| Problem to work on |
Your copy should repeat each record exactly and contain none of the pictures.
── Exercise data ──
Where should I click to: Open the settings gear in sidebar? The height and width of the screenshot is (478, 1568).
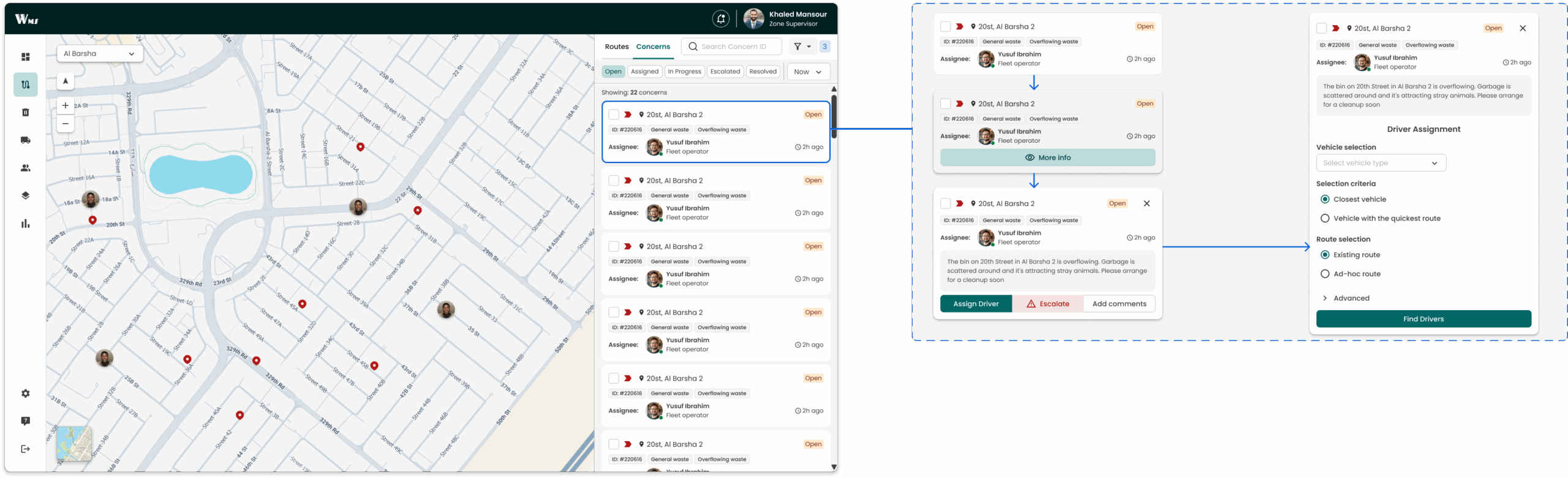[x=26, y=393]
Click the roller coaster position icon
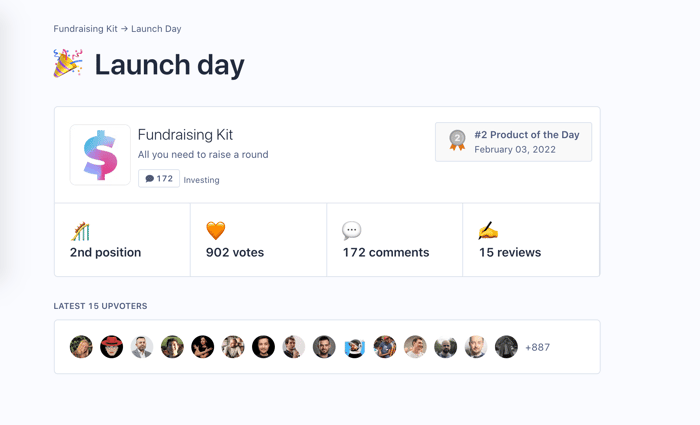This screenshot has width=700, height=425. coord(80,231)
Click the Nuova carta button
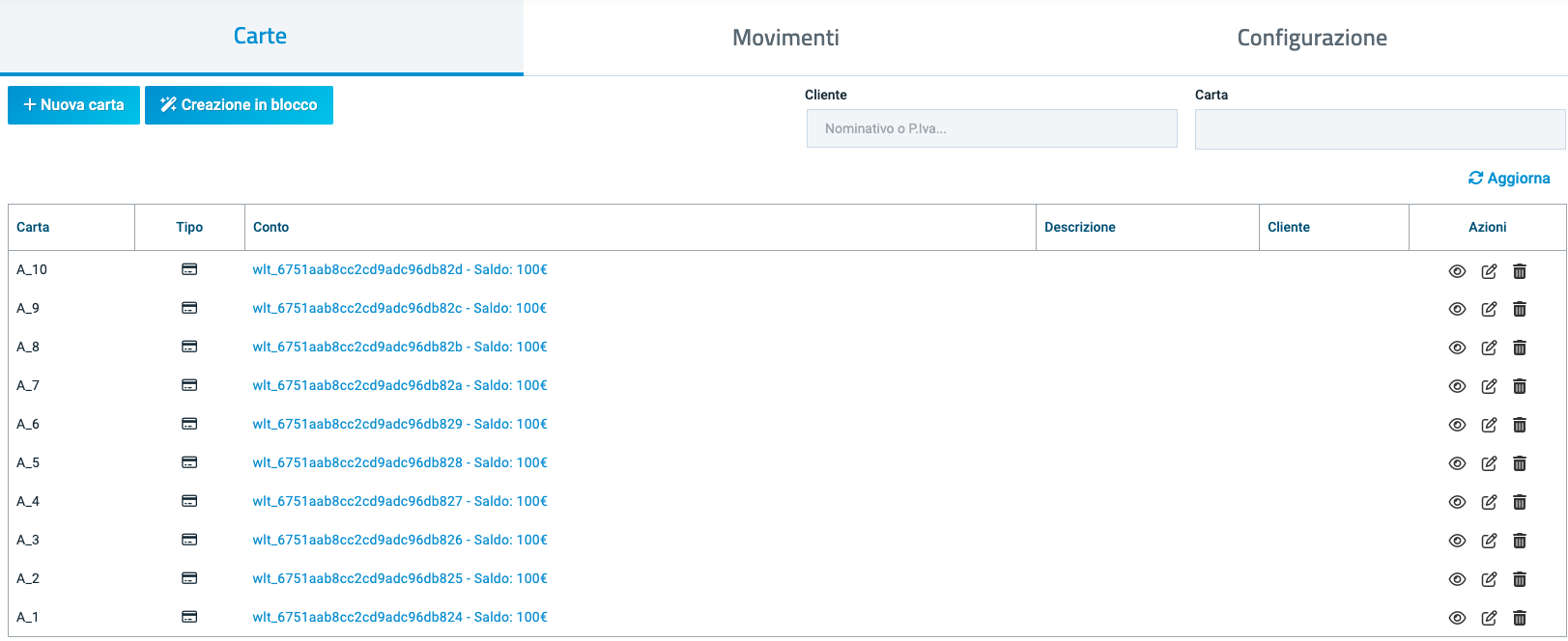 pos(73,105)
───
| Reply to the exercise |
Where should I click to: Open the settings gear in sidebar? The height and width of the screenshot is (478, 1568).
[x=26, y=393]
Click the roller coaster position icon
This screenshot has width=700, height=425. coord(80,231)
Click the Nuova carta button
 pos(73,105)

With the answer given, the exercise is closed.